### Given entries
↓

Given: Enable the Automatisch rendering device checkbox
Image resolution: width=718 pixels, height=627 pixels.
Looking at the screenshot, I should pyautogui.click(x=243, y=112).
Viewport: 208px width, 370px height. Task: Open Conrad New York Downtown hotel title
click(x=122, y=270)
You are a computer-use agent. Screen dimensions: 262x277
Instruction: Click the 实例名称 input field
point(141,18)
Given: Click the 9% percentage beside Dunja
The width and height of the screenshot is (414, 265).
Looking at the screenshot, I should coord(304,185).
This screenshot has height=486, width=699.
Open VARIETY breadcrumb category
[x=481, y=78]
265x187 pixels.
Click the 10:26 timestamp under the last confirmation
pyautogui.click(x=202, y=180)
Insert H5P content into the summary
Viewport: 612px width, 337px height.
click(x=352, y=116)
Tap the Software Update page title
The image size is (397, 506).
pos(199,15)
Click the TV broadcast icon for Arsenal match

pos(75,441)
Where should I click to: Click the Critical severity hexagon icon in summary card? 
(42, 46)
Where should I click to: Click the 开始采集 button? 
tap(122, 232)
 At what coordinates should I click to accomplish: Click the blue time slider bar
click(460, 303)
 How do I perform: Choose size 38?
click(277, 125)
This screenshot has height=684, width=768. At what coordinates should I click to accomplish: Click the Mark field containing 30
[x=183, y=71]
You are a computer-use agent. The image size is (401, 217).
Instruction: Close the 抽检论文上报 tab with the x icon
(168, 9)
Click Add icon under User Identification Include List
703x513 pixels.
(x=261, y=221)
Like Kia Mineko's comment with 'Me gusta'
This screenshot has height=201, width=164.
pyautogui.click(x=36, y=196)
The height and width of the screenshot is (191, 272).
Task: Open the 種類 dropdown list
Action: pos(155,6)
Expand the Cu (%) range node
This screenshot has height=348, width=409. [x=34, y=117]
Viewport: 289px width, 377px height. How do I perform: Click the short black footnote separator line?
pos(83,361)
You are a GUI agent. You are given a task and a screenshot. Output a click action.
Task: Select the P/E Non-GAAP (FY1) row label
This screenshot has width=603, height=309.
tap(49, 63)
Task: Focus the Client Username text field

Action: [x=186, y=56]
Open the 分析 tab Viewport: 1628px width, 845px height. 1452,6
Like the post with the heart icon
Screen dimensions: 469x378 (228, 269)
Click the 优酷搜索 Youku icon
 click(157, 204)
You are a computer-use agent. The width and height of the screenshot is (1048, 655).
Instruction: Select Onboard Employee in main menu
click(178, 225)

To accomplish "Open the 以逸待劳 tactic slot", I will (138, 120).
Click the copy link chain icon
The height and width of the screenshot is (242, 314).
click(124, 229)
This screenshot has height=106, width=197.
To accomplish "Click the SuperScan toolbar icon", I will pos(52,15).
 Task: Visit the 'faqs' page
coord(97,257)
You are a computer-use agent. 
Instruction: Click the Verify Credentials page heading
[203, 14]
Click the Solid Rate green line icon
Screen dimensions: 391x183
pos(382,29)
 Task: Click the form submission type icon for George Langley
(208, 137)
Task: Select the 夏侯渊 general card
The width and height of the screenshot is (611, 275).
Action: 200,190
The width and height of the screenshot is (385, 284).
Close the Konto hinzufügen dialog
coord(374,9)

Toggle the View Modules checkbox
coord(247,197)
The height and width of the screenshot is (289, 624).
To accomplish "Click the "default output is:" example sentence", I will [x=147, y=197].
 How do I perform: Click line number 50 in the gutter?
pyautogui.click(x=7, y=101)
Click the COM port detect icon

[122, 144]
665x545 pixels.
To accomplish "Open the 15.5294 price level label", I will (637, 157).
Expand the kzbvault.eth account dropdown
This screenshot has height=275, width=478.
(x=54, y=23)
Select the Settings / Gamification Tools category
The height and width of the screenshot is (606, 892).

↑

### Task prompt
Nothing may change. Retype all of the entries.

### Answer section
Given: Enable the Automatisch rendering device checkbox
Image resolution: width=718 pixels, height=627 pixels.
Looking at the screenshot, I should pyautogui.click(x=243, y=112).
Viewport: 208px width, 370px height. Task: Open Conrad New York Downtown hotel title
click(x=122, y=270)
You are a computer-use agent. Screen dimensions: 262x277
Instruction: Click the 实例名称 input field
point(141,18)
Given: Click the 9% percentage beside Dunja
The width and height of the screenshot is (414, 265).
Looking at the screenshot, I should coord(304,185).
This screenshot has height=486, width=699.
Open VARIETY breadcrumb category
[x=481, y=78]
265x187 pixels.
Click the 10:26 timestamp under the last confirmation
pyautogui.click(x=202, y=180)
Insert H5P content into the summary
Viewport: 612px width, 337px height.
click(x=352, y=116)
Tap the Software Update page title
The image size is (397, 506).
pos(199,15)
Click the TV broadcast icon for Arsenal match

pos(75,441)
Where should I click to: Click the Critical severity hexagon icon in summary card? 
(42, 46)
Where should I click to: Click the 开始采集 button? 
tap(122, 232)
 At what coordinates should I click to accomplish: Click the blue time slider bar
click(460, 303)
 How do I perform: Choose size 38?
click(277, 125)
This screenshot has height=684, width=768. At what coordinates should I click to accomplish: Click the Mark field containing 30
[x=183, y=71]
You are a computer-use agent. The image size is (401, 217).
Instruction: Close the 抽检论文上报 tab with the x icon
(168, 9)
Click Add icon under User Identification Include List
703x513 pixels.
(x=261, y=221)
Like Kia Mineko's comment with 'Me gusta'
This screenshot has height=201, width=164.
pyautogui.click(x=36, y=196)
The height and width of the screenshot is (191, 272).
Task: Open the 種類 dropdown list
Action: pos(155,6)
Expand the Cu (%) range node
This screenshot has height=348, width=409. [x=34, y=117]
Viewport: 289px width, 377px height. How do I perform: Click the short black footnote separator line?
pos(83,361)
You are a GUI agent. You are given a task and a screenshot. Output a click action.
Task: Select the P/E Non-GAAP (FY1) row label
This screenshot has width=603, height=309.
tap(49, 63)
Task: Focus the Client Username text field

Action: [x=186, y=56]
Open the 分析 tab Viewport: 1628px width, 845px height. 1452,6
Like the post with the heart icon
Screen dimensions: 469x378 (228, 269)
Click the 优酷搜索 Youku icon
 click(157, 204)
You are a computer-use agent. The width and height of the screenshot is (1048, 655).
Instruction: Select Onboard Employee in main menu
click(178, 225)

To accomplish "Open the 以逸待劳 tactic slot", I will (138, 120).
Click the copy link chain icon
The height and width of the screenshot is (242, 314).
click(124, 229)
This screenshot has height=106, width=197.
To accomplish "Click the SuperScan toolbar icon", I will pos(52,15).
 Task: Visit the 'faqs' page
coord(97,257)
You are a computer-use agent. 
Instruction: Click the Verify Credentials page heading
[203, 14]
Click the Solid Rate green line icon
Screen dimensions: 391x183
pos(382,29)
 Task: Click the form submission type icon for George Langley
(208, 137)
Task: Select the 夏侯渊 general card
The width and height of the screenshot is (611, 275).
Action: 200,190
The width and height of the screenshot is (385, 284).
Close the Konto hinzufügen dialog
coord(374,9)

Toggle the View Modules checkbox
coord(247,197)
The height and width of the screenshot is (289, 624).
To accomplish "Click the "default output is:" example sentence", I will [x=147, y=197].
 How do I perform: Click line number 50 in the gutter?
pyautogui.click(x=7, y=101)
Click the COM port detect icon

[122, 144]
665x545 pixels.
To accomplish "Open the 15.5294 price level label", I will (637, 157).
Expand the kzbvault.eth account dropdown
This screenshot has height=275, width=478.
(x=54, y=23)
Select the Settings / Gamification Tools category
The height and width of the screenshot is (606, 892).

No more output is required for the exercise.